#### Task prompt:
Beginning at the line that contains "Where should I", transcribe every line up to the last one in the material below. Include no other lines.

*** Opening of The data ***

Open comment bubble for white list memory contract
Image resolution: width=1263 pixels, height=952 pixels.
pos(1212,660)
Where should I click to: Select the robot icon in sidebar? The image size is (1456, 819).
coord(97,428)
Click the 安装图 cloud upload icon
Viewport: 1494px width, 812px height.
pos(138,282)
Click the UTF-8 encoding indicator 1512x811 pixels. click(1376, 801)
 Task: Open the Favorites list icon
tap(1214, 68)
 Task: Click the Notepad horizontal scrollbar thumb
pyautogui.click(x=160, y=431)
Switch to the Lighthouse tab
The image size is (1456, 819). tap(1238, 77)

*** Close of The data ***

#### Solution for this problem:
Where should I click to: Select the robot icon in sidebar? The image size is (1456, 819).
coord(97,428)
Click the 安装图 cloud upload icon
Viewport: 1494px width, 812px height.
pos(138,282)
Click the UTF-8 encoding indicator 1512x811 pixels. click(1376, 801)
 Task: Open the Favorites list icon
tap(1214, 68)
 Task: Click the Notepad horizontal scrollbar thumb
pyautogui.click(x=160, y=431)
Switch to the Lighthouse tab
The image size is (1456, 819). tap(1238, 77)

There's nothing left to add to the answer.